Tuesday, January 6, 2015

Kampot and Kep

Kampot is fantastic. A highlight city for both Emily and me.

Our second day in Kampot started with an incredible breakfast at an expat-run coffeeshop here. There seems to be a large expat community here despite the relatively small size of the town.

After breakfast we rented motorbikes (Emily has requested that should her mother read this, she replace all subsequent uses of the word motorbike with bicycle). This was my first time piloting a motorbike and I fell within the first sixty seconds. Scraped my foot a little bit and then got going. The rest of the day was without incident. I did however have to ride the pink motorbike with the Garfield floor mat. Emily was quite adamant about not riding that one. I think the locals got a kick out of it.


Motorbikes are definitely the way to see SE Asia--I should've done this sooner. It helps that here the roads are pretty good and the traffic is light, but you just see so much more. Our first stop was a local pepper farm.

Kampot is world renowned for its pepper. I've heard it said that it is required for a Michelin rating. It is also soon to receive a locality-specific appellation rule, such that Kampot pepper can only be produced here, as champagne can only be produced in Champagne.


The farm was nice. We stopped into the restaurant for a cocktail containing some of their pepper. Emily had a bloody mary, I had a dalmatian (a greyhound with pepper). They were both quite good. Initially the bartender didn't know how to make a bloody mary, so the owner of the farm/resort had to do it. Fortunately, he was sitting just a couple tables away. Both of the drinks were great, but he insisted that when we were in Phnom Penh we stop into the restaurant of a friend of his (also seated at that table) for the best bloody mary in the world.

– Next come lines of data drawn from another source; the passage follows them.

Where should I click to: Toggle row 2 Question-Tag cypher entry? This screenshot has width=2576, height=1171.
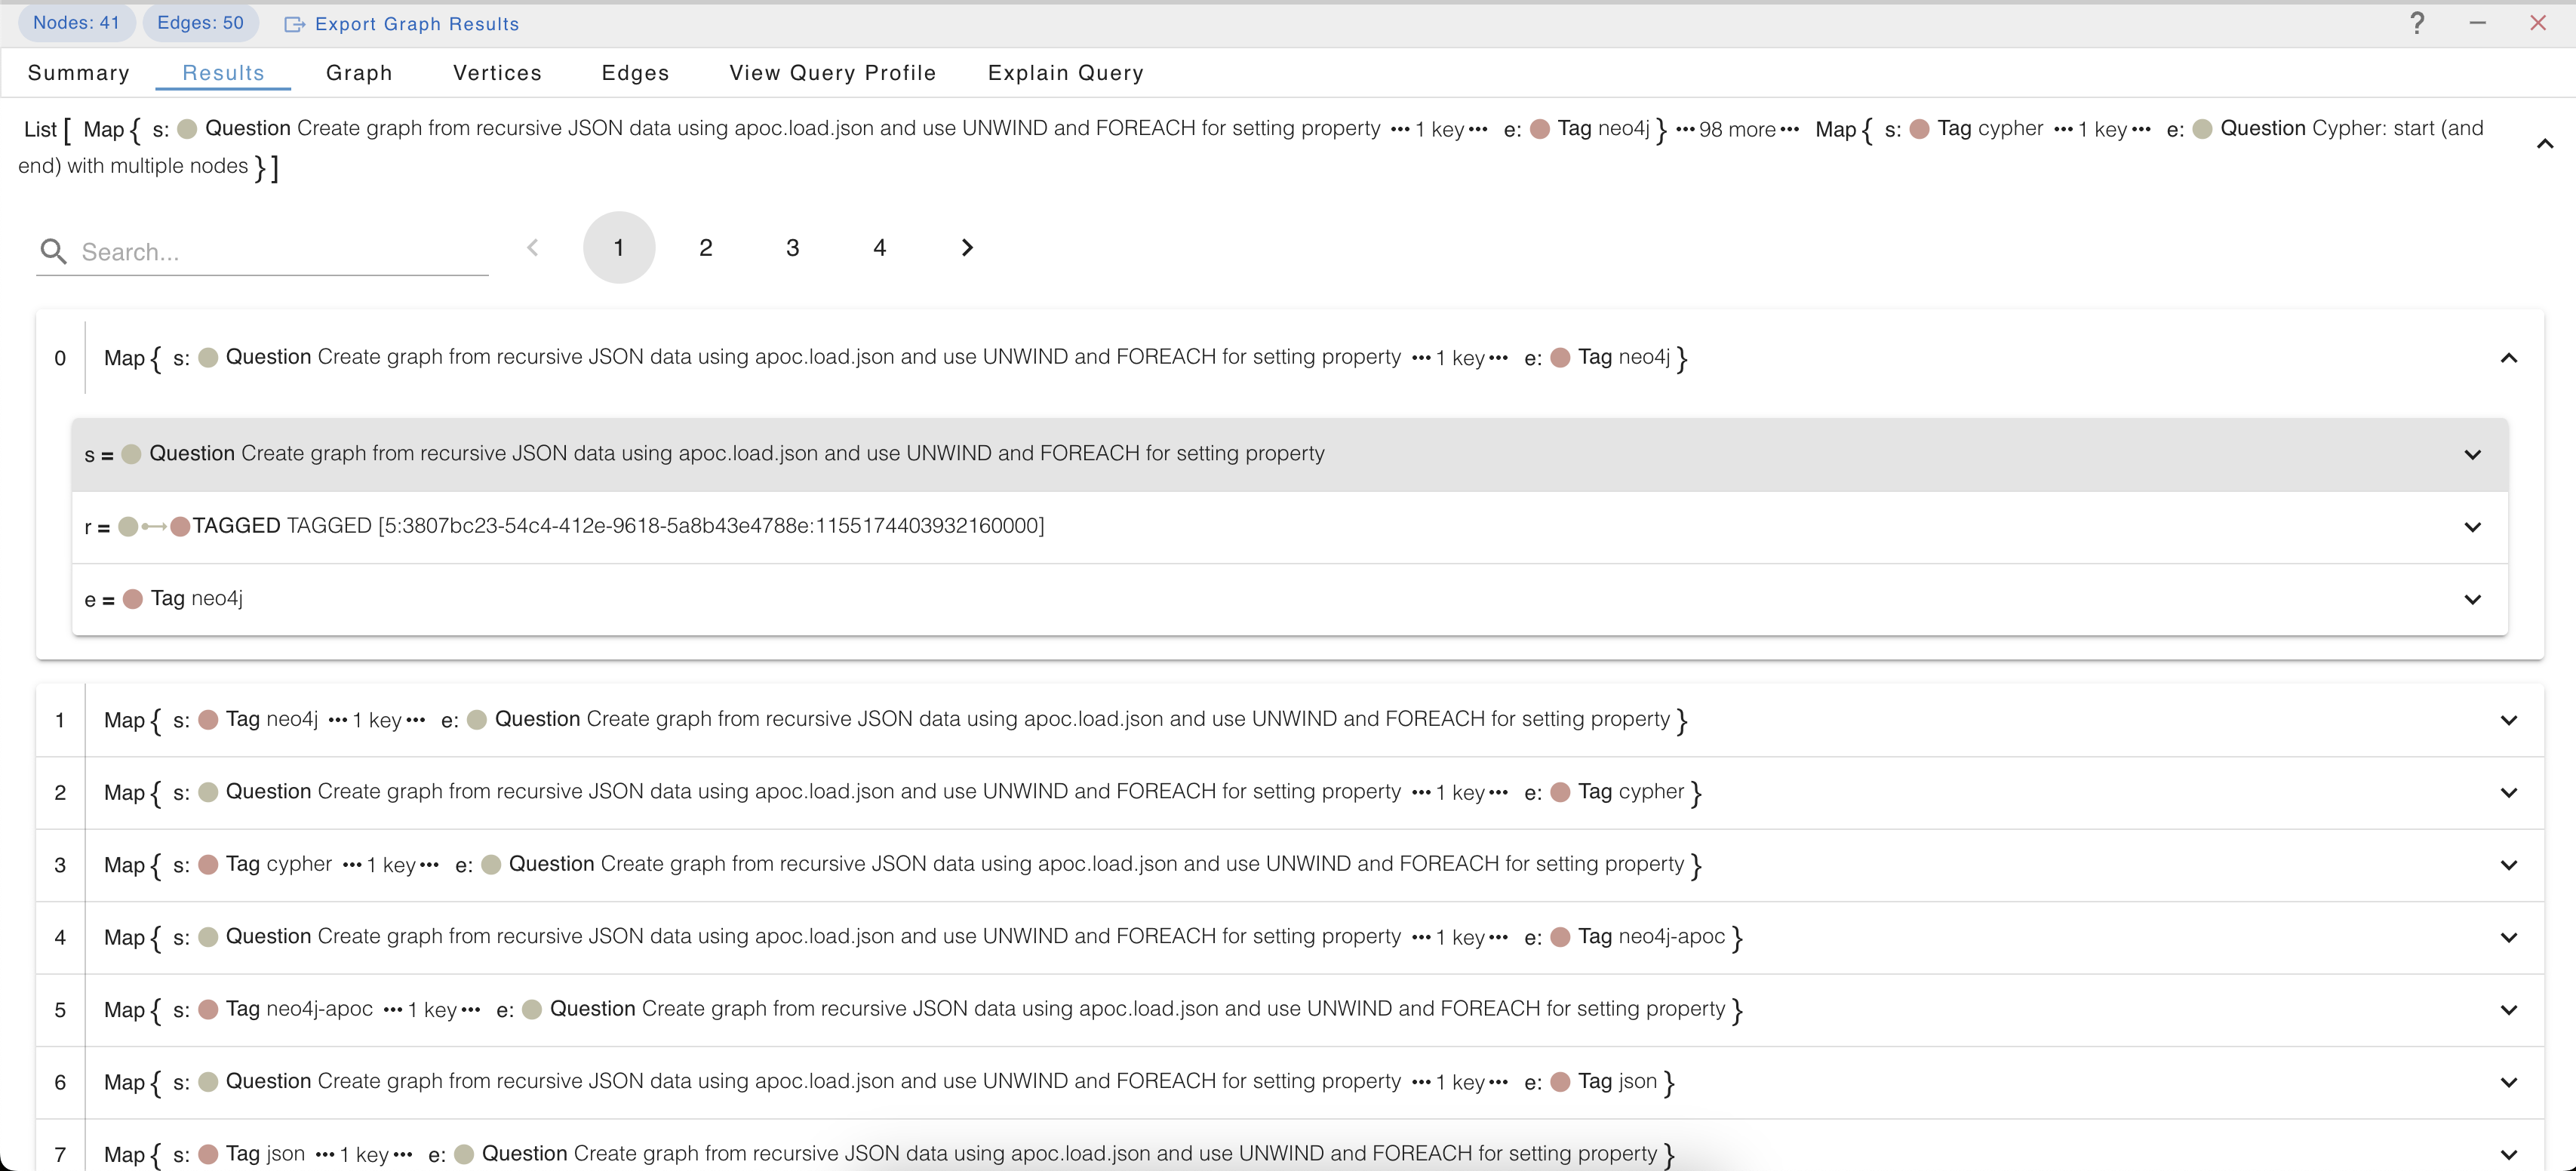pos(2509,791)
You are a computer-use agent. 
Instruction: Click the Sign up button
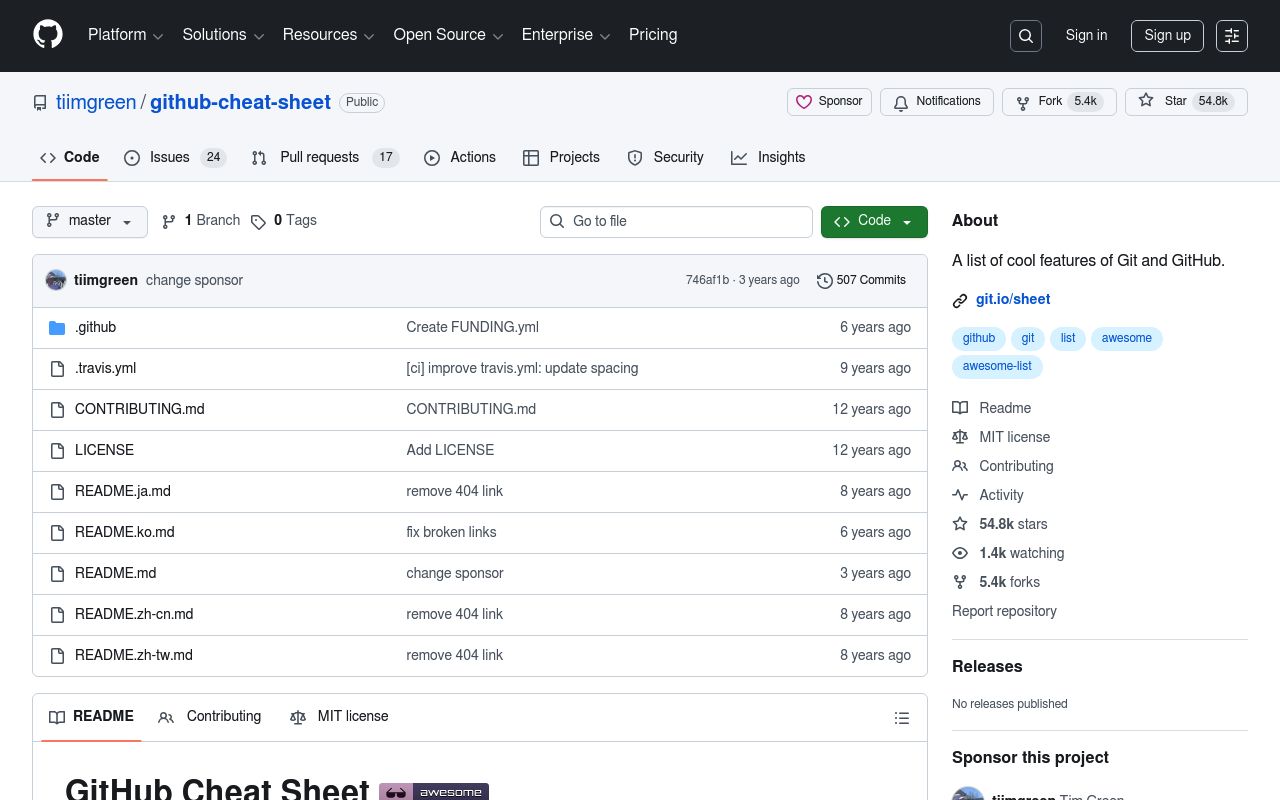1167,36
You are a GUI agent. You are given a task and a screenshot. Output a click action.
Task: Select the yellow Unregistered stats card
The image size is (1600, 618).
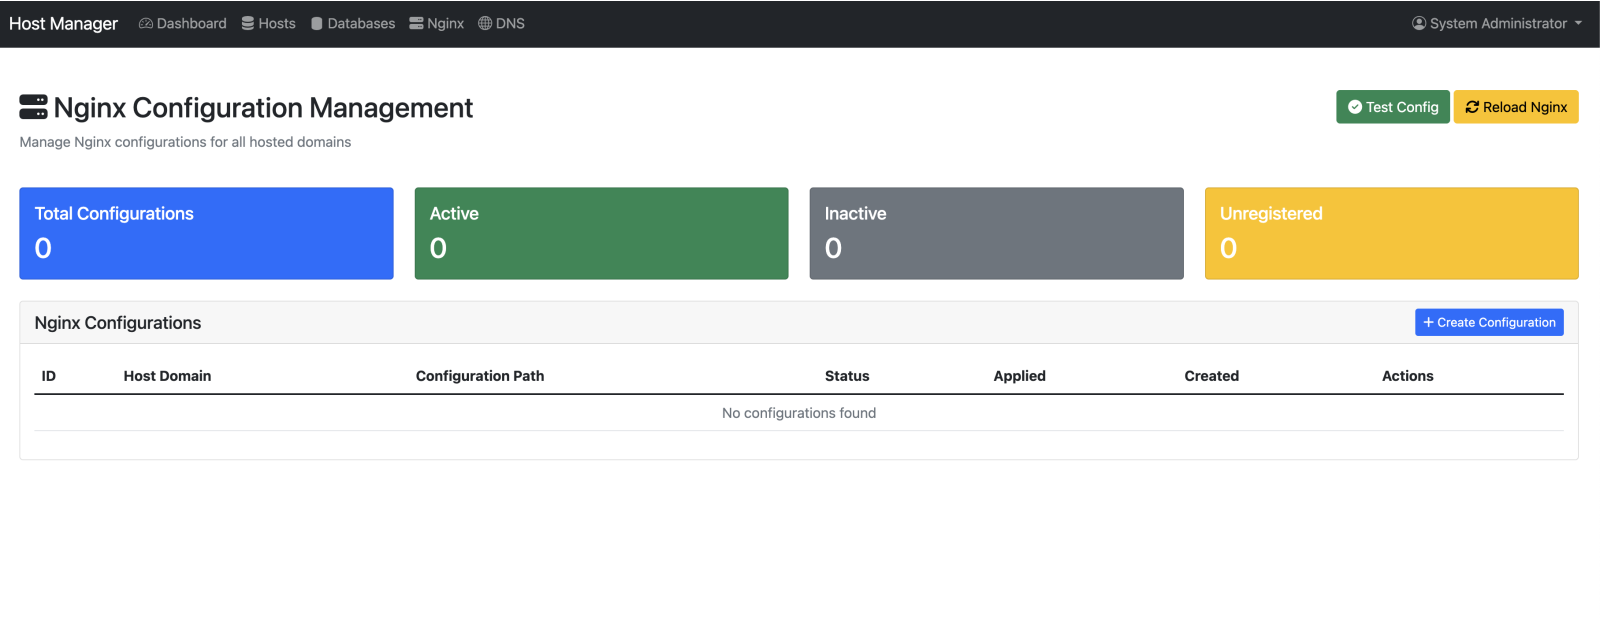pyautogui.click(x=1391, y=233)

We wandered the farm on our motorbikes for a while and then headed to Kep. Kep is a much smaller town than Kampot, and seems to be pretty low on the tourist list. There's no center to the town and it seems there are only a few things to see there. Our first stop was probably the best of these, the crab market.


We sat down at a delightful little restaurant right on the water and had a late lunch of crab cooked with fresh green peppercorns and fish grilled with lemon. The crab was incredible. We're considering driving back for dinner tonight.


The next thing to see in town are the decaying French villas that occupy a large area on the hill. Each property has a wall around it, and some of them are in the process of being rebuilt, but the majority look something like the one we popped into for a minute--a terribly decayed remnant of a structure overgrown with thick vegetation.


There's a National Park in Kep, but we didn't have enough time to visit before sundown, and there's also a beach, but we've seen enough beaches lately.